À la tribune, lors de mon intervention générale, j’ai ainsi appelé mes collègues à la prudence face aux effets d’annonce : j’ai alerté sur le décalage manifeste entre l’ambition affichée du texte et ses effets concrets. En l’état, la garantie promise demeure largement illusoire : la couverture reste limitée, les charges sont transférées aux collectivités, et l’État se cantonne à un rôle de facilitateur de rentabilité pour les acteurs privés.
Ce texte est donc une bonne nouvelle pour les assureurs, mais pas pour les collectivités. Ces dernières ont besoin d’un véritable socle universel de couverture.

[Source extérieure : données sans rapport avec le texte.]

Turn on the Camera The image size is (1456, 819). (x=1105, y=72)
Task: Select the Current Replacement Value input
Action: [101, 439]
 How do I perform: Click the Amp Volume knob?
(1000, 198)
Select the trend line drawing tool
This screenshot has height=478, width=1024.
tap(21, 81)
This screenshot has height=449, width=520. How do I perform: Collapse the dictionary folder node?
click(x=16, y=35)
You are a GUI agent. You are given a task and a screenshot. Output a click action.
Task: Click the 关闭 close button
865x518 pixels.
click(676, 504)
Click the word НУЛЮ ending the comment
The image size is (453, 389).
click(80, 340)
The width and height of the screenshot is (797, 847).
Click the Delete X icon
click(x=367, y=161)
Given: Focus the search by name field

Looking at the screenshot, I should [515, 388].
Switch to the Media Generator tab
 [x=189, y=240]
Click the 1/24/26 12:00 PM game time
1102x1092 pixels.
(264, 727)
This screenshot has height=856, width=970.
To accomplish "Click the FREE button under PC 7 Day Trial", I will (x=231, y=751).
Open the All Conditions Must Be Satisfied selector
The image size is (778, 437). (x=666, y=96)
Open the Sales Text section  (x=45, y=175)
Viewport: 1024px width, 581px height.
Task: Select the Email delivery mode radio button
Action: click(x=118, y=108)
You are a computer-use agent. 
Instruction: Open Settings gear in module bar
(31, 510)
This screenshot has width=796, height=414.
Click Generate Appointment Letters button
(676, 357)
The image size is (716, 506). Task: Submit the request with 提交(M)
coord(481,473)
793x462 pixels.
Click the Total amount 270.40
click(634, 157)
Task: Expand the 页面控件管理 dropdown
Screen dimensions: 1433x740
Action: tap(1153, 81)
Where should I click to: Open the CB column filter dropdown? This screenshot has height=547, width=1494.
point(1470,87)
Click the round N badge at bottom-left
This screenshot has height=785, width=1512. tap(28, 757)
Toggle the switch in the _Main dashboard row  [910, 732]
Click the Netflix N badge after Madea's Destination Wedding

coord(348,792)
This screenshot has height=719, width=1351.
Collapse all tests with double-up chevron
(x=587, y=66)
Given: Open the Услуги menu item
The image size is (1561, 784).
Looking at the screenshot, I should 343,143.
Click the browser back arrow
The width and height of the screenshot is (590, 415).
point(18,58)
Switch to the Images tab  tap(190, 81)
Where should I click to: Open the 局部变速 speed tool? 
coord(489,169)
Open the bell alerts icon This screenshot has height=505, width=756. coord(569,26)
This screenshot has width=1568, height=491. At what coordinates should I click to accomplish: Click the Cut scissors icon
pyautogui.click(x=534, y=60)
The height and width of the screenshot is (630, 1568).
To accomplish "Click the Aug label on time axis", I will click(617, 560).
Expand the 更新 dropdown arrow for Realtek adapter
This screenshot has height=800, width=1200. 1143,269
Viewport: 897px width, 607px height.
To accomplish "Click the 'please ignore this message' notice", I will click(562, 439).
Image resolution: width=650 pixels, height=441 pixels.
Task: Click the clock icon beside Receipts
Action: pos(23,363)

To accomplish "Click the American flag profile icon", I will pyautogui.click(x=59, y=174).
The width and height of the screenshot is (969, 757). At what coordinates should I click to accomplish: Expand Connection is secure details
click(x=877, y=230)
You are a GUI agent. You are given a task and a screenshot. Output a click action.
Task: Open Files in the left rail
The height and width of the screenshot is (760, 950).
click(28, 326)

Comme l’avait déjà rappelé mon prédécesseur à la commission des Finances Éric Bocquet, les assurances doivent revenir à leur cœur de métier, la couverture du risque !
Les moyens existent : d’après les données de la Banque de France, en décembre 2024, l’encours de placements financiers des assureurs s’établissait à 2 721 milliards d’euros. Ces assureurs, financeurs de la dette publique, ont également la garantie de recevoir des intérêts. Pour rappel, les charges d’intérêt de cette dette s’élèvent à 59 milliards d’euros : les assureurs reçoivent donc une partie de cette somme. Les assurances font donc un choix, celui de se désengager de la couverture de risques de rentabilité pour privilégier d’autres investissements, plus lucratifs. Je souhaite au contraire que cette somme revienne à la couverture du risque.
Avec mon groupe parlementaire, nous avons donc fait le choix d’une abstention vigilante sur ce texte. De plus, nous sommes donc engagés dans la rédaction d’une nouvelle proposition de loi visant à garantir une couverture d’assurance réellement effective pour les collectivités territoriales. Il nous faudra réfléchir collectivement à des modalités de contribution plus justes et plus solidaires. Nous avons besoin qu’une véritable solution publique émerge pour mettre fin à cette impasse.